=== Raw data ===

_ _ _ _

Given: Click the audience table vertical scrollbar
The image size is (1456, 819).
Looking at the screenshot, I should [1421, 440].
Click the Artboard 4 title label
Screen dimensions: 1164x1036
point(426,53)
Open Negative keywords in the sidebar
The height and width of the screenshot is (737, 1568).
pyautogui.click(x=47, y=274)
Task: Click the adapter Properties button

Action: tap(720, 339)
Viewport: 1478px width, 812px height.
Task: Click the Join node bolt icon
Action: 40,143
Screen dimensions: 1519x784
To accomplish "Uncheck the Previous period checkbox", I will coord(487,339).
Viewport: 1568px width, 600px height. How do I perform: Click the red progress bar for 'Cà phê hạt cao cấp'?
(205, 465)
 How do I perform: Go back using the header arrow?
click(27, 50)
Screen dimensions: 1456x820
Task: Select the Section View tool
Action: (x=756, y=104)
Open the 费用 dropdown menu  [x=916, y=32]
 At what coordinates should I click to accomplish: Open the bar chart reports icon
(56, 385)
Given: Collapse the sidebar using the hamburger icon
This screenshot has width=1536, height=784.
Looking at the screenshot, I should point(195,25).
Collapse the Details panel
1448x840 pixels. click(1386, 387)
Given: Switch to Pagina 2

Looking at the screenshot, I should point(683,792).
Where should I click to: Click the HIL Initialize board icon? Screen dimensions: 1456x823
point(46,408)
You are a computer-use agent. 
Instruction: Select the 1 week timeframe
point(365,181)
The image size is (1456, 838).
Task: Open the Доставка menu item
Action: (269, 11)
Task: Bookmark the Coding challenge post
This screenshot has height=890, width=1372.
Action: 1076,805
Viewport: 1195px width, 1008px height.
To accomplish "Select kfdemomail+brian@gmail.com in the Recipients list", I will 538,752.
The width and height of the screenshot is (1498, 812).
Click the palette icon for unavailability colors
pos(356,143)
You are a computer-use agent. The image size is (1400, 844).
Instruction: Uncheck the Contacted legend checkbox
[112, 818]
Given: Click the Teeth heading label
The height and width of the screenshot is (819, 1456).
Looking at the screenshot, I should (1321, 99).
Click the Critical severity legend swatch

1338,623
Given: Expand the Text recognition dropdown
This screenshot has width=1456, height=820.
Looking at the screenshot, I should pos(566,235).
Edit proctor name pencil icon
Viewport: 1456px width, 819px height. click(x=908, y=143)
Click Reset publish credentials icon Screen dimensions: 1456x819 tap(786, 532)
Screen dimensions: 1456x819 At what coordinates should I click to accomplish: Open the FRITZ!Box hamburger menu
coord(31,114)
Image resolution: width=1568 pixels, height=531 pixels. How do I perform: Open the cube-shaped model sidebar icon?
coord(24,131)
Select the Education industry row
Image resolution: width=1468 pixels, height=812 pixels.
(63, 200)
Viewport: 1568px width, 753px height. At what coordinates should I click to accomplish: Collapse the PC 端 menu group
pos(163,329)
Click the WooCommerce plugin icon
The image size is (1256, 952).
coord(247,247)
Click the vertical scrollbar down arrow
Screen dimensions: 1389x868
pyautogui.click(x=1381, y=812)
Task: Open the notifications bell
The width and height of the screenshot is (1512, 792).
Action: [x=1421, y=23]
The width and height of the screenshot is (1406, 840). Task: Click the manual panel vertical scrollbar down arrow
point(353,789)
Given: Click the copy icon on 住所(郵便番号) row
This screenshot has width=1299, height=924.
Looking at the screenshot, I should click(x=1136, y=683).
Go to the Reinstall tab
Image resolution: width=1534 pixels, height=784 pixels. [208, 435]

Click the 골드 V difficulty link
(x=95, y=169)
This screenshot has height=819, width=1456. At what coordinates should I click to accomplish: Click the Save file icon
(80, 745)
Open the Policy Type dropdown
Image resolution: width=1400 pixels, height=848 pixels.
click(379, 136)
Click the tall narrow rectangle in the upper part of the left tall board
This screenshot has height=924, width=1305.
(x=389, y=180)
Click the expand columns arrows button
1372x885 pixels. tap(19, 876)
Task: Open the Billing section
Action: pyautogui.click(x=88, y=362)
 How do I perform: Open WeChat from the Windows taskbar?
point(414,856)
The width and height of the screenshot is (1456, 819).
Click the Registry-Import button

_ _ _ _

=== What to produce ===
Show each line in the entries that holds the string "will".

=== Result of the task ===
To accomplish "Uncheck the Previous period checkbox", I will coord(487,339).
To accomplish "Select kfdemomail+brian@gmail.com in the Recipients list", I will 538,752.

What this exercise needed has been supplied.